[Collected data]
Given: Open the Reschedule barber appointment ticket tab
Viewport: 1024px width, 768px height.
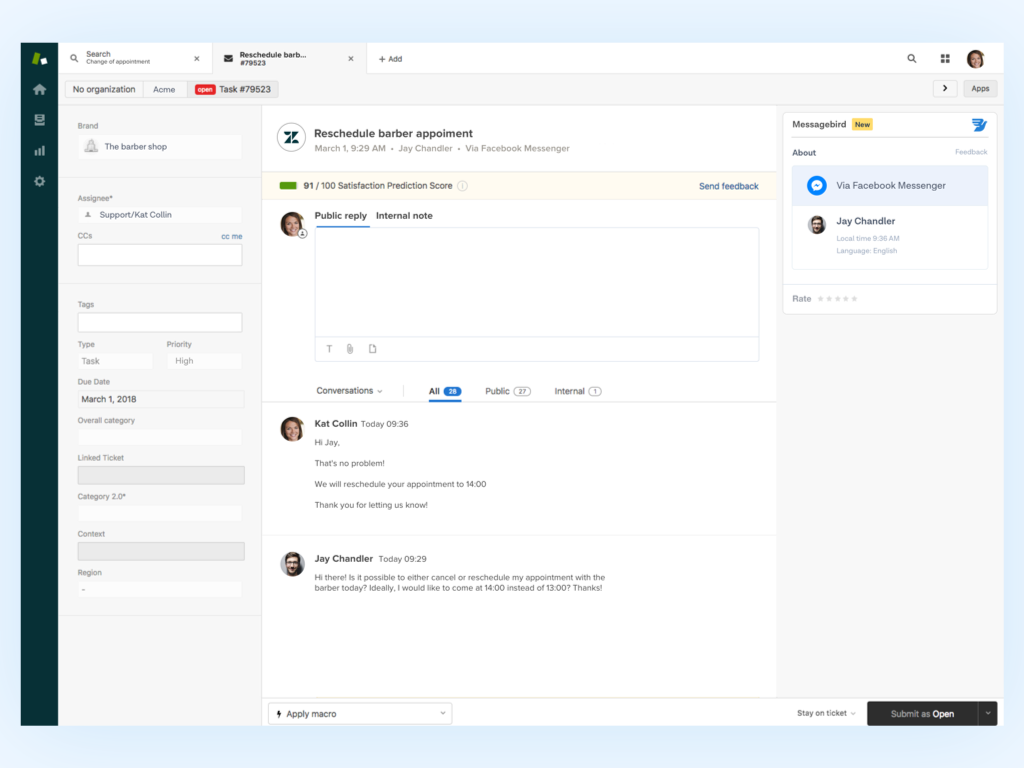Looking at the screenshot, I should tap(283, 57).
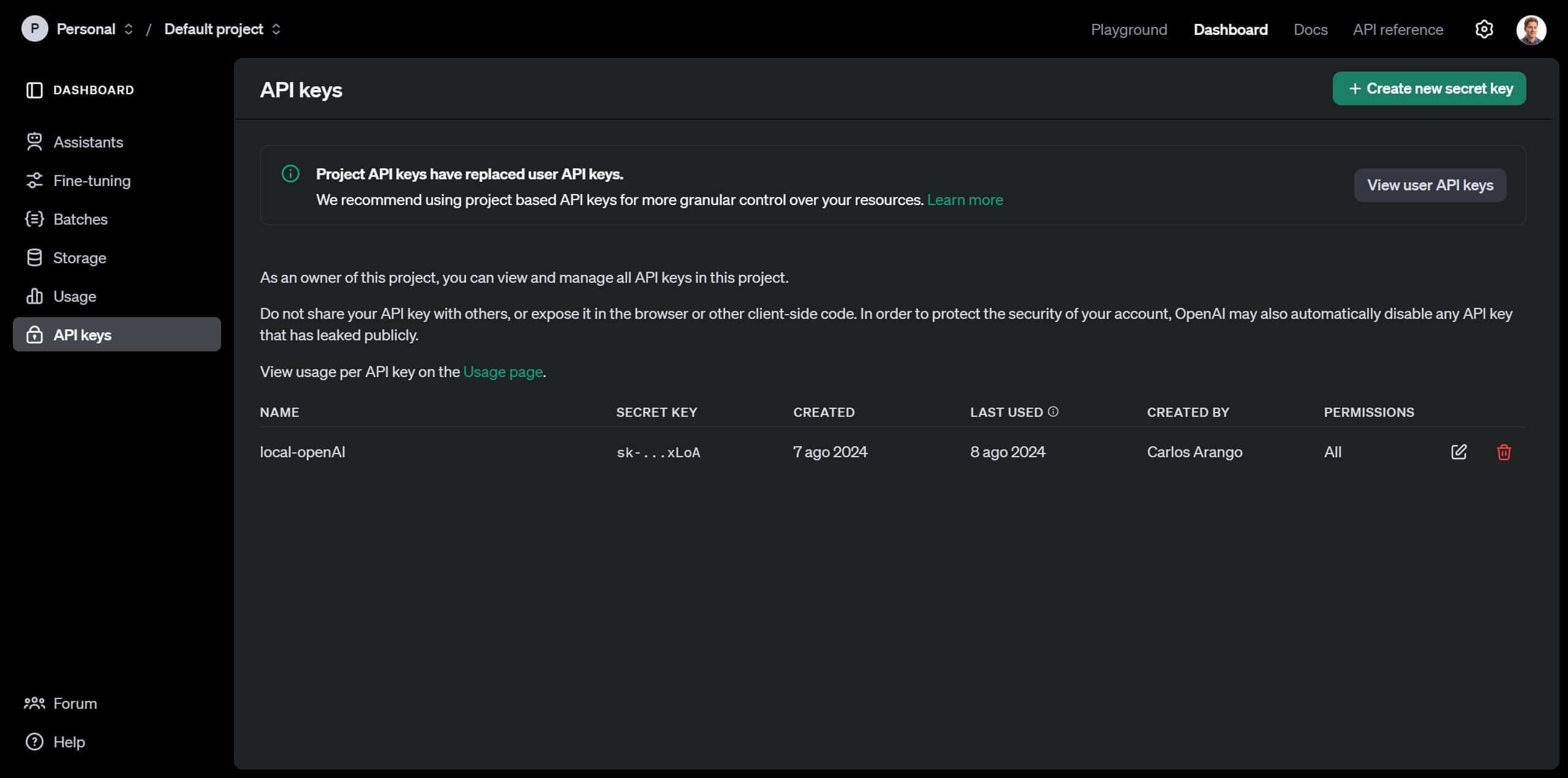Click the Fine-tuning sidebar icon
The width and height of the screenshot is (1568, 778).
(33, 180)
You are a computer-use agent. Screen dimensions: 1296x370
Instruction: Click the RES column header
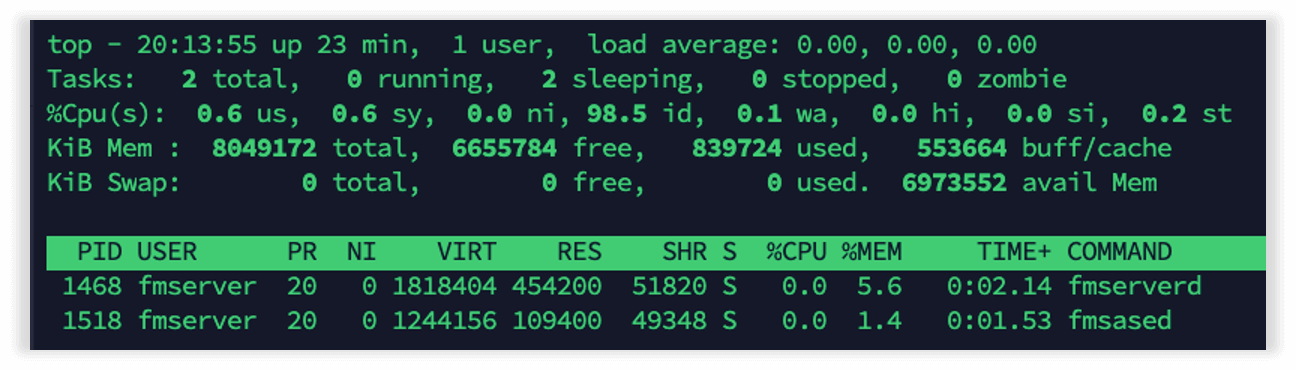click(x=579, y=252)
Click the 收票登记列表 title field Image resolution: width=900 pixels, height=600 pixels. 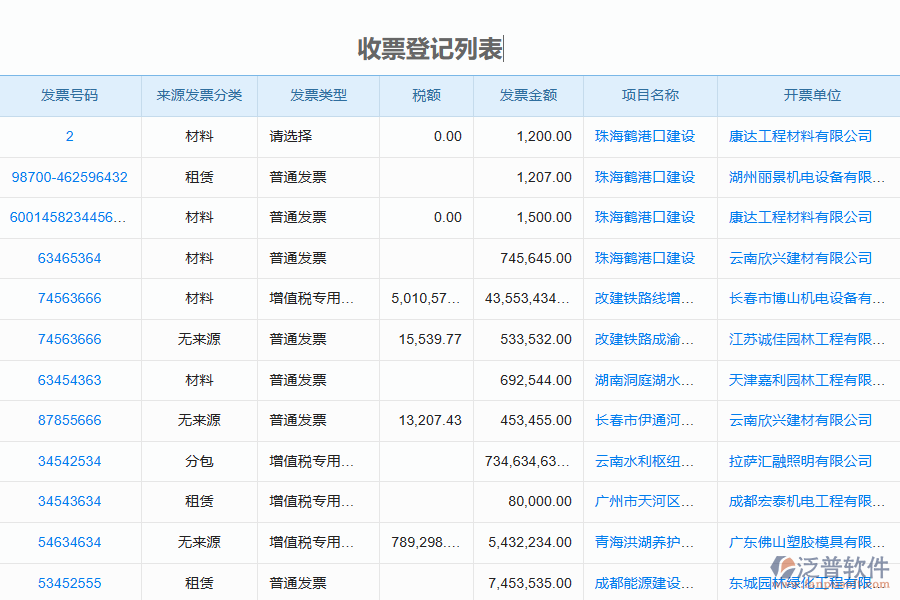[x=430, y=44]
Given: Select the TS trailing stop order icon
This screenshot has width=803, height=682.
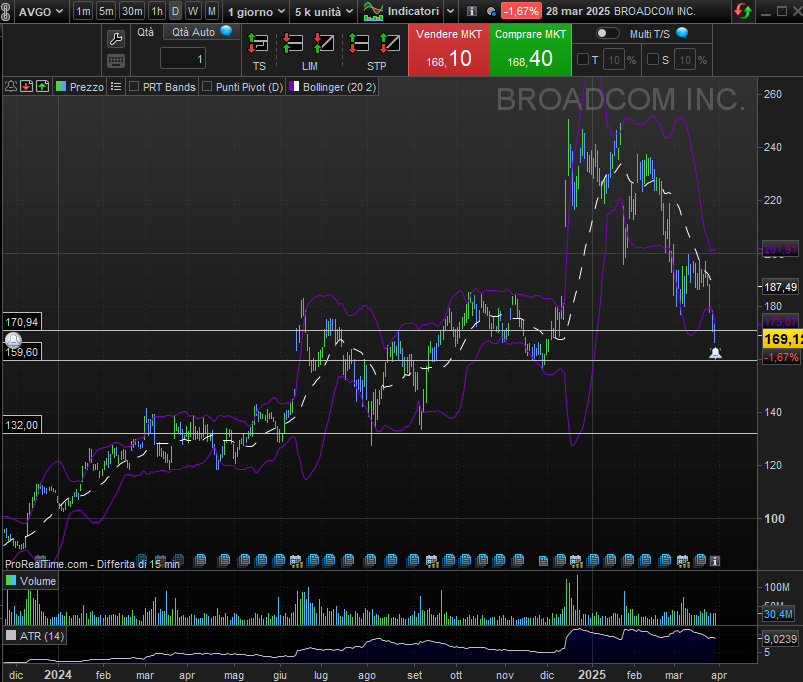Looking at the screenshot, I should 259,44.
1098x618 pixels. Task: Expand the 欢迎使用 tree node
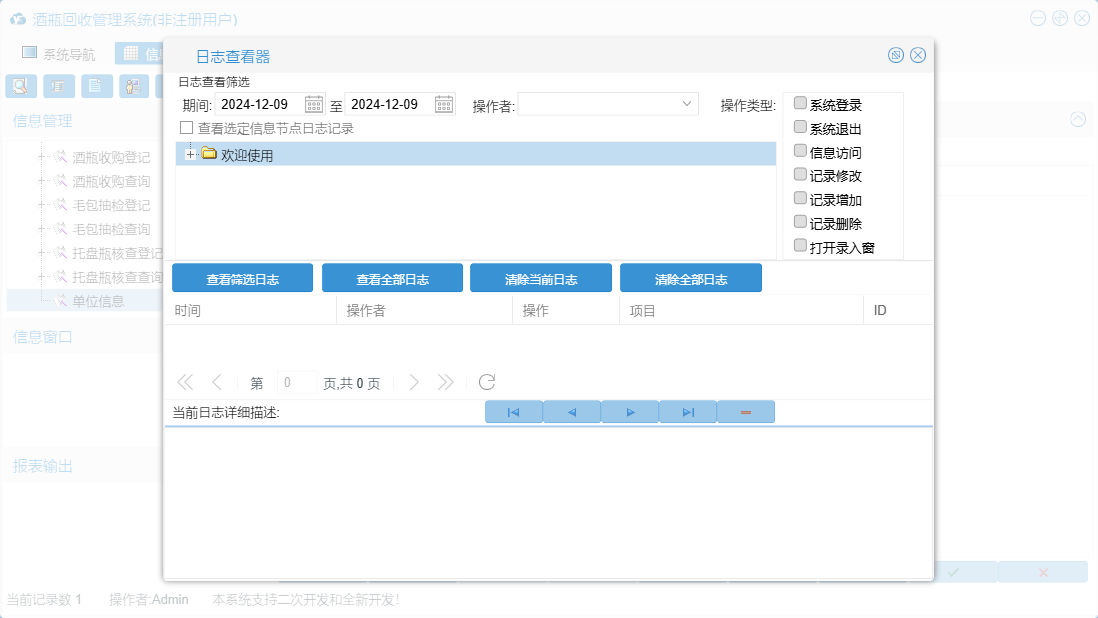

### ACTIVITY
From the data above, work out how many lines contain the string "Given" and reply with only the number.

### OUTPUT
2